Task: Could you duplicate the data below line for line, leaving out the pictures?

Listed entries:
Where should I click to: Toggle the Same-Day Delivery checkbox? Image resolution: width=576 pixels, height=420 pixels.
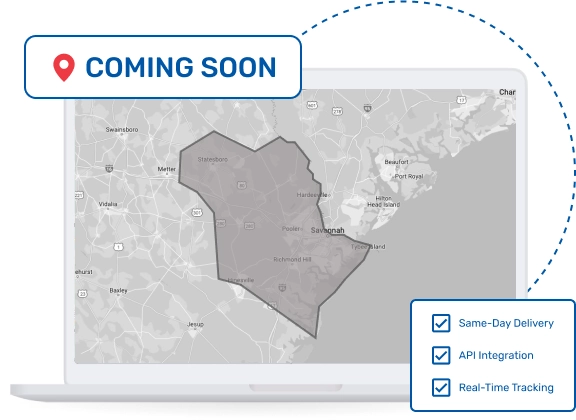pos(441,323)
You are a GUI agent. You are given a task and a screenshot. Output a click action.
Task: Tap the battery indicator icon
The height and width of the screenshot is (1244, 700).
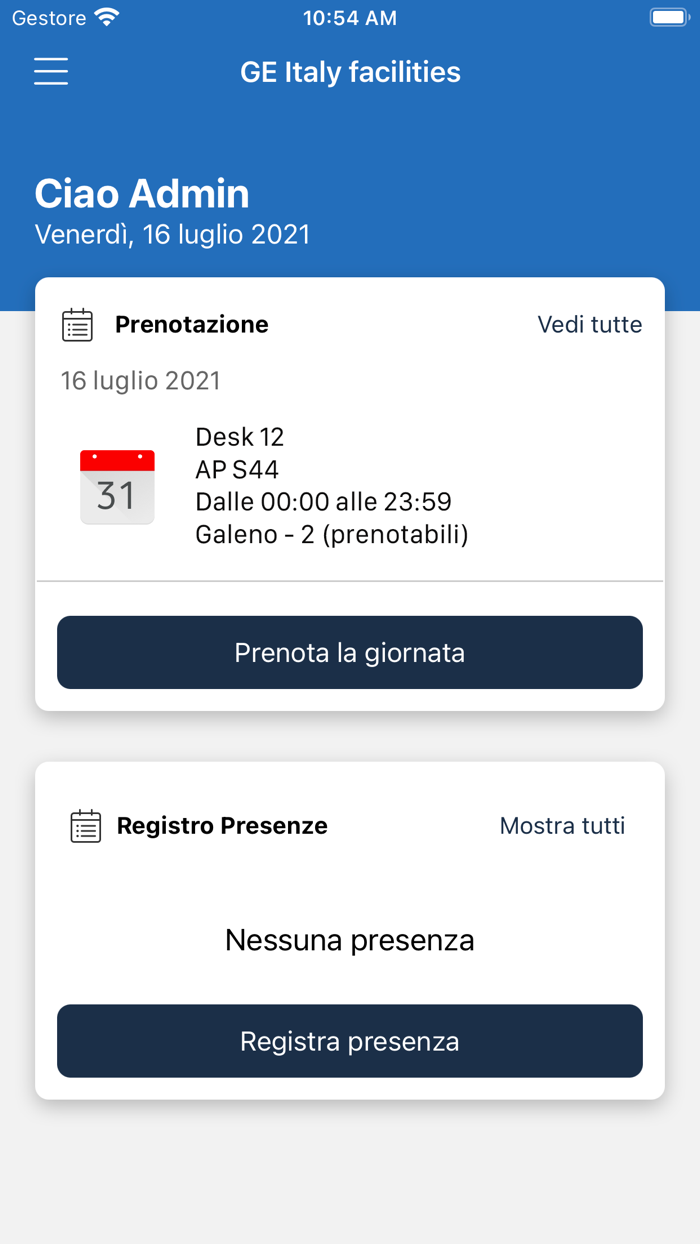point(670,16)
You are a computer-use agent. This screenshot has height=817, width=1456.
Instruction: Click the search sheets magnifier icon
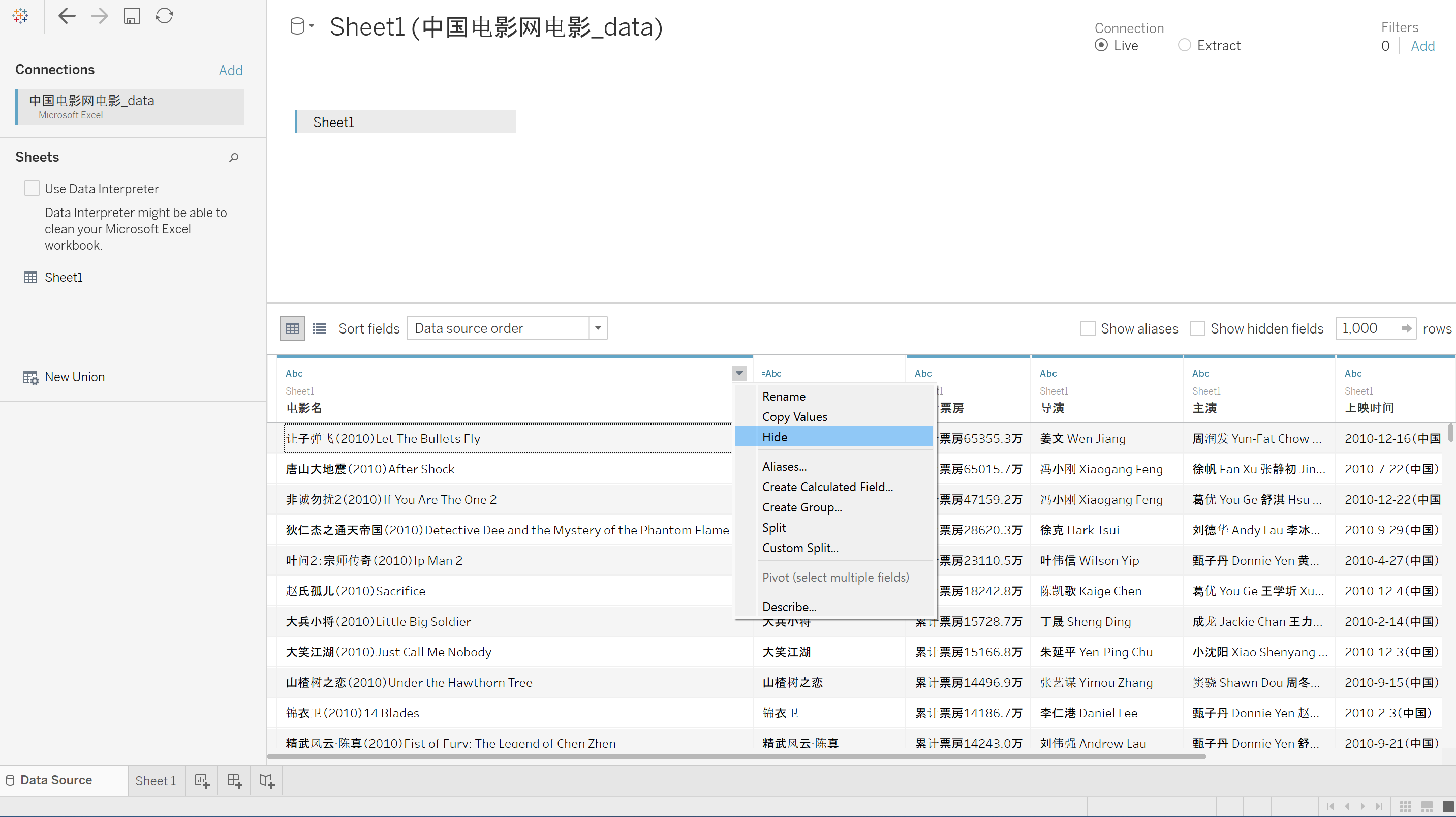(233, 157)
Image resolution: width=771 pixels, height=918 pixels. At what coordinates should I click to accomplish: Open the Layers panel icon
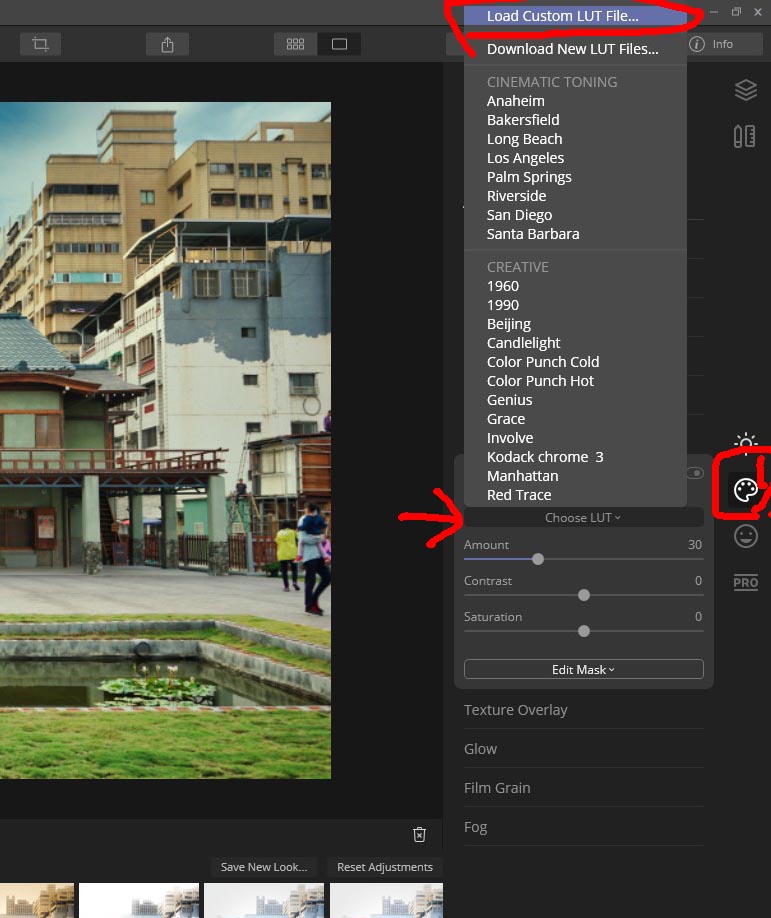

Response for this exercise:
Where should I click to: Toggle the Same-Day Delivery checkbox? Image resolution: width=576 pixels, height=420 pixels.
pos(441,323)
You are a GUI agent. You are given a task and a screenshot. Output a click action.
Task: Tap the battery indicator icon
The height and width of the screenshot is (1244, 700).
point(670,16)
You are a computer-use agent. This screenshot has height=817, width=1456.
Instruction: Click the search sheets magnifier icon
(233, 157)
Image resolution: width=771 pixels, height=918 pixels. At what coordinates should I click to accomplish: Open the Layers panel icon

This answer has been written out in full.